COMPOSITION DE LA COUR :

En application des dispositions des articles 805 et 907 du code de procédure civile, l'affaire a été débattue le 04 juin 2024 en audience publique, les avocats ne s'y étant pas opposés, devant Monsieur Jean-Pierre FRANCO, Président chargé du rapport,

Ce magistrat a rendu compte des plaidoiries dans le délibéré de la Cour, composée de :

Monsieur Jean-Pierre FRANCO, Président,

Madame Marie GOUMILLOUX, Conseiller,

Madame Sophie MASSON, Conseiller,

Greffier lors des débats : Monsieur Hervé GOUDOT

ARRÊT :

- contradictoire

- prononcé publiquement par mise à disposition de l'arrêt au greffe de la Cour, les parties en ayant été préalablement avisées dans les conditions prévues à l'article 450 alinéa 2 du Code de Procédure Civile.

* * *

EXPOSE DU LITIGE:

Par contrat du 21 décembre 2018, la Caisse Régionale de Crédit Agricole Mutuel (CRCAM) Charente-Périgord a consenti à la SAS Alma Edition un crédit de trésorerie de 15 000 euros pour un taux d'intérêt de 6 %.

Mme [O] [U], présidente de la société, s'est portée caution personnelle du remboursement de ce crédit à hauteur de 19 500 euros.

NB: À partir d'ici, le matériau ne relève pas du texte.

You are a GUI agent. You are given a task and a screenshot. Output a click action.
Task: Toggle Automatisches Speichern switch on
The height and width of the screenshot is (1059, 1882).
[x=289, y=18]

Par jugement du 13 février 2020, le tribunal de commerce d'Angoulême a prononcé la liquidation judiciaire de la société Alma Edition.

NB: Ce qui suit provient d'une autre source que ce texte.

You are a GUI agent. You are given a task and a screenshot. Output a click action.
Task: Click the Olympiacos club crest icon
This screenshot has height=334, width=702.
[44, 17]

La banque a déclaré sa créance au passif pour un montant de 20709,68 euros.

Par lettre recommandée avec accusé de réception du 16 mars 2020, le Crédit Agricole a mis en demeure la caution de régulariser les sommes dues par la société.

Le liquidateur a adressé au Crédit Agricole un certificat d'irrécouvrabilité, et, le 16 juillet 2020, la liquidation judiciaire a été clôturée pour insuffisance d'actif.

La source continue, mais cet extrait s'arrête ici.